◆ EXERCISE INSTRUCTIONS
Only an exact, line-for-line copy of the data will serve as the answer.

====== ENTRIES SHOWN ======

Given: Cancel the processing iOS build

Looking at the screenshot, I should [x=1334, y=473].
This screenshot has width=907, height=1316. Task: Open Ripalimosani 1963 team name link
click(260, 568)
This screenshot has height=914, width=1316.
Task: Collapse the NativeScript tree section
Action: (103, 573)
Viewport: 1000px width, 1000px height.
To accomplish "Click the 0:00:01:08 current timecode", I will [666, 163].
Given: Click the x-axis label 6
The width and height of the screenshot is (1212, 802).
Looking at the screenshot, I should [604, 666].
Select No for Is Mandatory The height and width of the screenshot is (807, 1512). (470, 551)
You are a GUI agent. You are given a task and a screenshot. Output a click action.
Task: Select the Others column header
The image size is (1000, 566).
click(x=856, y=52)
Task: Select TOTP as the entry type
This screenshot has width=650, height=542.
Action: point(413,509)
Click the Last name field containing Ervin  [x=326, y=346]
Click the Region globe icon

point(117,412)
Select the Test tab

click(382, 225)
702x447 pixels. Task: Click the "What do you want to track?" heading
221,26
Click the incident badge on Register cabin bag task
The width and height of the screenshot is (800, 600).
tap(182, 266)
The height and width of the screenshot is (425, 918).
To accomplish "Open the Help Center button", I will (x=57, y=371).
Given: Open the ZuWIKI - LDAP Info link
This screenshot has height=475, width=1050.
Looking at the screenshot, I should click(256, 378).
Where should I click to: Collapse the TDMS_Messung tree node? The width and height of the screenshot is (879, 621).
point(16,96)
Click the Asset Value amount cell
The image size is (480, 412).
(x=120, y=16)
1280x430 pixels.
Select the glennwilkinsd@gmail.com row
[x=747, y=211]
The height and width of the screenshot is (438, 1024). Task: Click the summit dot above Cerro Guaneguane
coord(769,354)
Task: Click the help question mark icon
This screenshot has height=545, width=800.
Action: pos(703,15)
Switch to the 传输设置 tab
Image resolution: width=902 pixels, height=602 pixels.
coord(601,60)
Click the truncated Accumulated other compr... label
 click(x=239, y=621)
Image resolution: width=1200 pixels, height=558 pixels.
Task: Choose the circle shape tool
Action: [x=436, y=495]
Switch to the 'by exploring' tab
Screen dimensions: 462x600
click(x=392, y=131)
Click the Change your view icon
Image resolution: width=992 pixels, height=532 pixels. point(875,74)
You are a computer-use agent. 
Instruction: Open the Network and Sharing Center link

======

◆ YOUR RESPONSE
Given: Cancel the processing iOS build

Looking at the screenshot, I should [x=1334, y=473].
This screenshot has width=907, height=1316. Task: Open Ripalimosani 1963 team name link
click(260, 568)
This screenshot has height=914, width=1316.
Task: Collapse the NativeScript tree section
Action: (103, 573)
Viewport: 1000px width, 1000px height.
To accomplish "Click the 0:00:01:08 current timecode", I will [666, 163].
Given: Click the x-axis label 6
The width and height of the screenshot is (1212, 802).
Looking at the screenshot, I should [604, 666].
Select No for Is Mandatory The height and width of the screenshot is (807, 1512). (470, 551)
You are a GUI agent. You are given a task and a screenshot. Output a click action.
Task: Select the Others column header
The image size is (1000, 566).
click(x=856, y=52)
Task: Select TOTP as the entry type
This screenshot has width=650, height=542.
Action: point(413,509)
Click the Last name field containing Ervin  [x=326, y=346]
Click the Region globe icon

point(117,412)
Select the Test tab

click(382, 225)
702x447 pixels. Task: Click the "What do you want to track?" heading
221,26
Click the incident badge on Register cabin bag task
The width and height of the screenshot is (800, 600).
tap(182, 266)
The height and width of the screenshot is (425, 918).
To accomplish "Open the Help Center button", I will (x=57, y=371).
Given: Open the ZuWIKI - LDAP Info link
This screenshot has height=475, width=1050.
Looking at the screenshot, I should click(256, 378).
Where should I click to: Collapse the TDMS_Messung tree node? The width and height of the screenshot is (879, 621).
point(16,96)
Click the Asset Value amount cell
The image size is (480, 412).
(x=120, y=16)
1280x430 pixels.
Select the glennwilkinsd@gmail.com row
[x=747, y=211]
The height and width of the screenshot is (438, 1024). Task: Click the summit dot above Cerro Guaneguane
coord(769,354)
Task: Click the help question mark icon
This screenshot has height=545, width=800.
Action: pos(703,15)
Switch to the 传输设置 tab
Image resolution: width=902 pixels, height=602 pixels.
coord(601,60)
Click the truncated Accumulated other compr... label
 click(x=239, y=621)
Image resolution: width=1200 pixels, height=558 pixels.
Task: Choose the circle shape tool
Action: [x=436, y=495]
Switch to the 'by exploring' tab
Screen dimensions: 462x600
click(x=392, y=131)
Click the Change your view icon
Image resolution: width=992 pixels, height=532 pixels. point(875,74)
You are a computer-use agent. 
Instruction: Open the Network and Sharing Center link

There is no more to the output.